When using their ls-iommu script It only shows one GPU. I tried unplugging one of my GPUs and now I am using the other GPU but it still has the same id as the other one.
I am using two GTX 1050 Ti.
Greetings
Flowstar
Edit Interestingly they show up. If I have both GPUs plugged in then I get the same “VGA Controller …” two times. If I unplug one of them I only get that line once. But always with the same ID.
On Nvidia, you can just unbind nouveau or nvidia from the GPU you want to pass through, using the sysfs module unbind feature.
Can you post the output of ls-iommu and the rest of your system specs? That shouldn’t be happening.
So there is device ID (think of it as device model number) and device address which is how you find the device on the PCIe tree.

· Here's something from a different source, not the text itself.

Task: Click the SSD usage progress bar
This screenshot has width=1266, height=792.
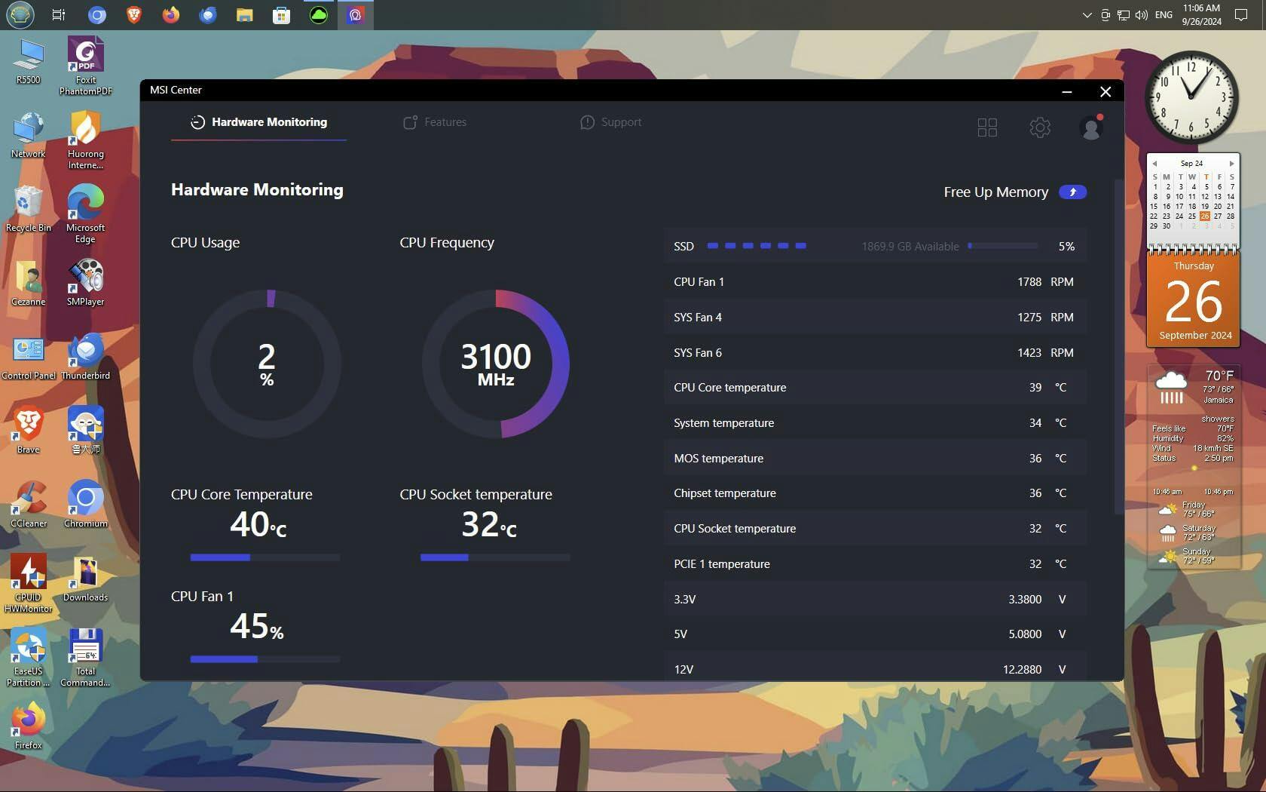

The address is the 06:00.1 segment. Those should be different, so you can identify the devices that way. How to determine which GPU is which, that’s a different story. I think you need to use trial and error because they’re numbered sequentially, for example:
you’ve got two GPUs, one at 12:00 and one at 11:00. You unplug the 11:00 one and the one at 12:00 then gets addressed at 11:00.
Those are kernel command line options. On most distros, that can be found in /etc/default/grub, but I forget if Ubuntu follows that standard. if you edit that file, it should look something like this:
I wanted to unbind the first GPU (0000:01:00.0) since my monitors are hooked up to that GPU, everything blacked out immediately. I tried rebooting the pc blind. After 5 minutes i did a hard-reset and tried it again with the second GPU (0000:02:00.0). Then I noticed, that the echo command doesn’t finish. Even if I kill the terminal, the command is still going and preventing the system from rebooting.
#!/bin/sh
for i in /sys/devices/pci*/*/boot_vga; do
if [ $(cat "$i") -eq 0 ]; then
GPU="${i%/boot_vga}"
AUDIO="$(echo "$GPU" | sed -e "s/0$/1/")"
echo "vfio-pci" > "$GPU/driver_override"
if [ -d "$AUDIO" ]; then
echo "vfio-pci" > "$AUDIO/driver_override"
fi
fi
done
modprobe -i vfio-pci
You can require this script in modprobe.d:
install vfio-pci /usr/bin/vfio-pci-override.sh
And it will run that script, to initialize your non-boot GPU to have the vfio-pci driver.
I don’t think, that the script is getting executed at bootup. If I add some debug messages, they don’t show up in boot log. And both GPUs are still claimed by nouveau.